(TASK INPUTS begins)
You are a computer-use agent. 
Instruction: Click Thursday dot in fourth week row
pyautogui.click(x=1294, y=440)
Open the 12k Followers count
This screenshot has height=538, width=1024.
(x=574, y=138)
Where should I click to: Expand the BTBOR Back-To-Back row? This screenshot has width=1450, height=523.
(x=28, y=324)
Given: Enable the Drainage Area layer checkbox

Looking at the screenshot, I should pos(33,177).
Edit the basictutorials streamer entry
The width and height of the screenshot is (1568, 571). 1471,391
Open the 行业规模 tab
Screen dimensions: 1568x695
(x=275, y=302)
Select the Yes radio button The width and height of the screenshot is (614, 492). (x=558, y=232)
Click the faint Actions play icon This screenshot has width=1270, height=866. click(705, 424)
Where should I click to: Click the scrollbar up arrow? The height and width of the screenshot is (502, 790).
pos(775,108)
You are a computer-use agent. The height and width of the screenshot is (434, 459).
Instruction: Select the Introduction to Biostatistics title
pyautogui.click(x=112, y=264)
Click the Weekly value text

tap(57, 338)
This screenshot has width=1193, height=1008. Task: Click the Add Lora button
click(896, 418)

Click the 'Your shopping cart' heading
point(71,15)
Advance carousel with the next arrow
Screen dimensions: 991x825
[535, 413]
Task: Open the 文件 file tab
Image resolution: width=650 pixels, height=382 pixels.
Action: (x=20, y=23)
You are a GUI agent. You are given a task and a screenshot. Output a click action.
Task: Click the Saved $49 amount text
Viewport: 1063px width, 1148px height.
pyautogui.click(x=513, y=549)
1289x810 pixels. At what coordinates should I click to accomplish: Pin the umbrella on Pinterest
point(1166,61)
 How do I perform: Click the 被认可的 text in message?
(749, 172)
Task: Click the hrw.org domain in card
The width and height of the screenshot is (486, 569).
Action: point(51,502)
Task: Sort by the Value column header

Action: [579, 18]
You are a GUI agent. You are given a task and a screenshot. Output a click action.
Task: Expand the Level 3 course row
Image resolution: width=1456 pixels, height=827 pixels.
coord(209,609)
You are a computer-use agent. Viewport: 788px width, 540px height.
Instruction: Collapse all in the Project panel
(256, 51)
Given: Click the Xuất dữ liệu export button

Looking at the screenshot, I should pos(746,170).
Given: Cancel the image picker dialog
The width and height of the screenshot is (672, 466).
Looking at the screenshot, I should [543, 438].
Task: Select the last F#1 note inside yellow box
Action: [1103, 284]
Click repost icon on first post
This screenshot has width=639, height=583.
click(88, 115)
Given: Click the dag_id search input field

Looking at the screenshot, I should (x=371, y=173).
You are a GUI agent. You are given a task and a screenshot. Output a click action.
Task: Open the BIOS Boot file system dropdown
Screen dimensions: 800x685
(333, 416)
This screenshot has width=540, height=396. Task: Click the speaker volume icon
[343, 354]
(TASK INPUTS ends)
**TASK GOAL:** Search the entries for "file" and copy each matching line.

**WRITTEN RESPONSE:**
Task: Open the 文件 file tab
Task: Open the BIOS Boot file system dropdown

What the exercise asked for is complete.